2. Nuovi soggetti si aggiungono agli “abitudinari” della partecipazione

  • La dimensione digitale ha allargato la platea a dismisura. Se questo vale per il numero di persone raggiunte, cosa dire per la loro rappresentatività? In questo, la dimensione di chiamata e invito alla partecipazione è certamente più difficile.
  • È molto più faticoso fare outreach “on-line” rispetto a quello tradizionale: il rischio è quello di raggiungere persone già all’interno di network più o meno codificati. Viceversa, un’attività estesa di “invito alla partecipazione” può rimescolare completamente gli interlocutori.
  • Nuovi soggetti (singoli o organizzati) si aggiungono agli “abitudinari” della partecipazione. Questo non è un effetto da poco, perché si affacciano persone non abituate, che vanno abilitate con strumenti e regole del gioco chiare.
  • Una considerazione breve ma evidente: il gap digitale sfavorisce ancora di più chi non ha accesso a questi servizi. Chi era escluso prima, rischia di esserlo ancor di più (bambini, anziani, stranieri, etc.).
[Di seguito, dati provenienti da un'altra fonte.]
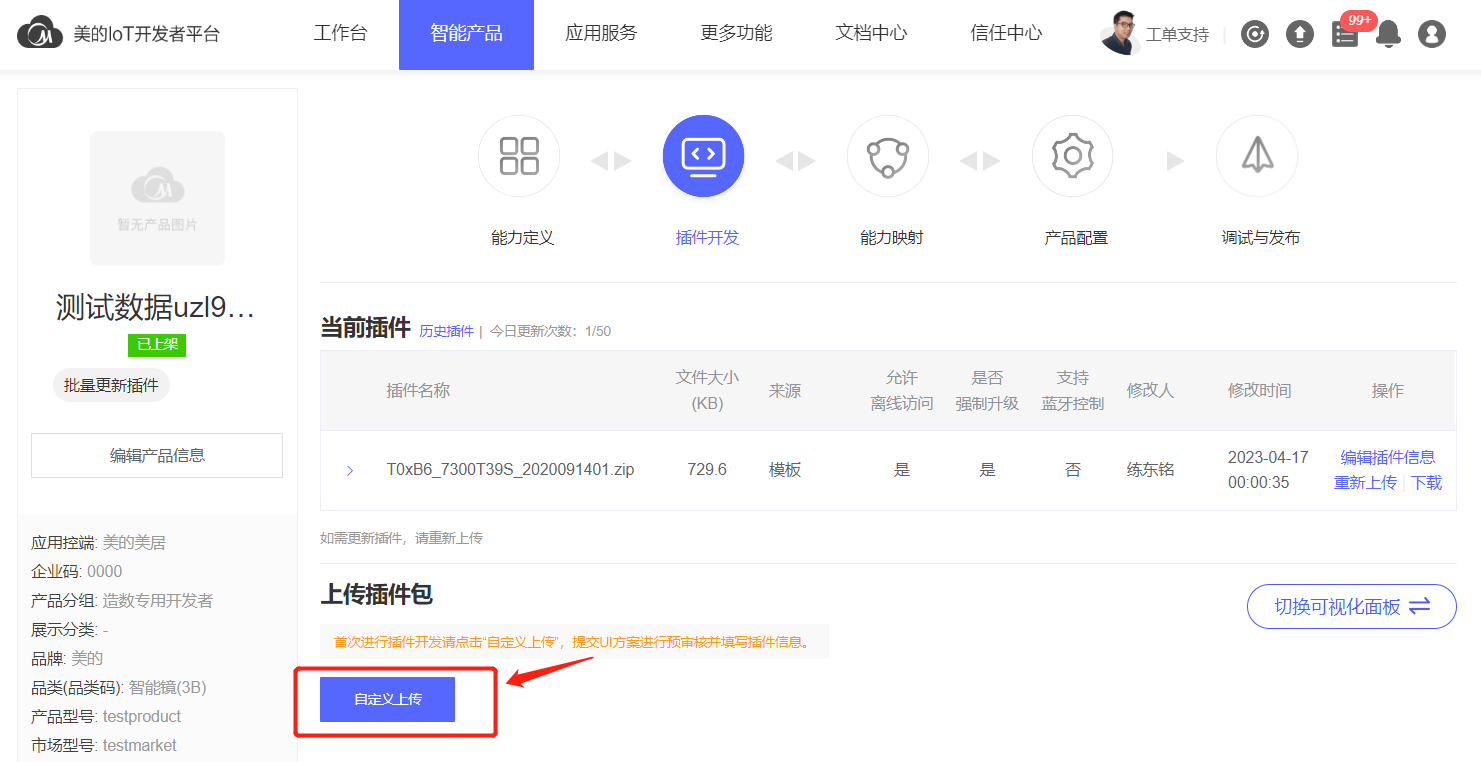Screen dimensions: 1481x762
Task: Click the upload arrow icon in header
Action: (x=1299, y=35)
3. Aumentano le occasioni di partecipazione

  • A parità di risorse (di tempo, di costi organizzativi), la dimensione digitale può aumentare e di molto le occasioni di partecipazione.
  • È difficile creare un clima di fiducia senza la presenza di “corpi” che riempiono fisicamente lo spazio, perché viene azzerata la dimensione informale che precede o segue un incontro. Questo gap può essere in parte superato con una serie di iniziative che precedono l’incontro, come il contatto diretto per illustrare gli obiettivi e le modalità con cui si svolgerà l’incontro.
  • Per alcuni momenti di lavoro che non devono andare in profondità, gli incontri on-line riescono bene se non meglio; perché più focalizzati sull’argomento, all’interno di tempi di lavoro più certi, e con strumenti molto efficaci. Si perde, insomma, meno tempo e si arriva a ottimi risultati. 
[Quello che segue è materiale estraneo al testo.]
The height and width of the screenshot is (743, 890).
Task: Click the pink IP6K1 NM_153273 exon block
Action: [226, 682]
4. Una differente gestione del conflitto

  • Quando si abita una piattaforma virtuale il canale comunicativo dell’incontro diventa a senso unico e “fare squadra” non è semplice, sia tra i partecipanti che tra i facilitatori. Un soggetto che ostacola o monopolizza il confronto diventa un elemento molto più disturbante per il gruppo e gestire il conflitto richiede energie maggiori.
  • Il raggio di azione e osservazione del facilitatore si restringe e diventa più complesso cogliere le dinamiche interne al gruppo, eventuali opposizioni o dissensi, se non espressamente palesati.
  • Riuscire a ricreare un clima informale e conviviale diventa fondamentale per lavorare all’interno di un ambiente relazionale positivo. Risulta molto efficace la creazione di piccoli momenti rituali all’interno degli incontri, da ripetersi nel caso di un ciclo di eventi, come per esempio momenti in plenaria o un tempo per le presentazioni. 
  • La definizione di regole di convivenza diventa un aspetto fondamentale che permette di stabilire norme condivise non solo per l’utilizzo degli strumenti digitali, ma per vivere insieme lo spazio virtuale.
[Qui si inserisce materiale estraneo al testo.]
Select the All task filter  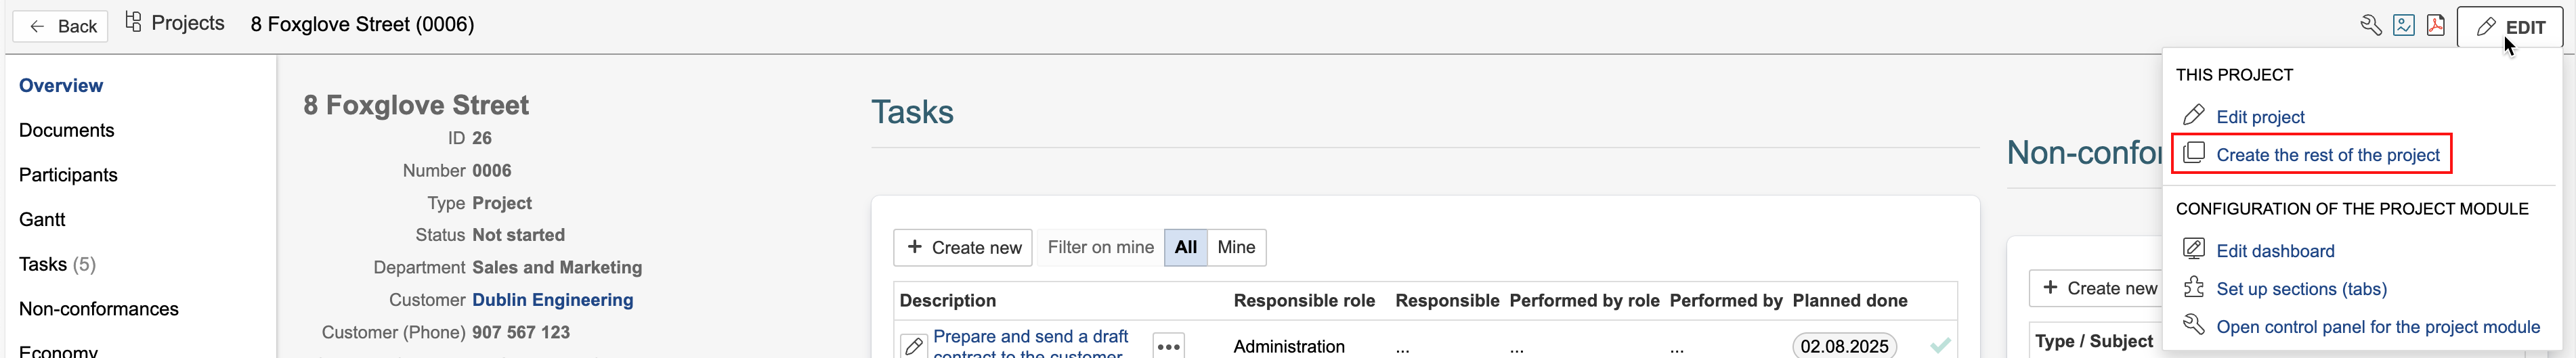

5. Mischiare le due dimensioni: digitale e fisico

E quindi? E quindi bisogna prendere il meglio di quanto sperimentato on-line e portarlo dentro percorsi che mischiano le due dimensioni, digitale e fisico. Si tratta di costruire dialoghi, con percorsi inclusivi disegnati con la stessa attenzione di prima; consapevoli che adesso è possibile raggiungere risultati anche più interessanti con un pubblico che spesso è “nuovo” di queste esperienze di partecipazione, con un bagaglio di conoscenze da mettere a valore, a cui vanno dati tutti gli strumenti per partecipare.

È un’opportunità che vale la pena percorrere fino in fondo. 

ps

Con la signora Rosa ho trascorso una bella mezz’ora a chiacchierare della sua città, di quando era giovane. E anche del sindaco, che se lo ricorda già discolo quando era bambino. Alla fine, è andata benissimo. Anche con Zoom di mezzo.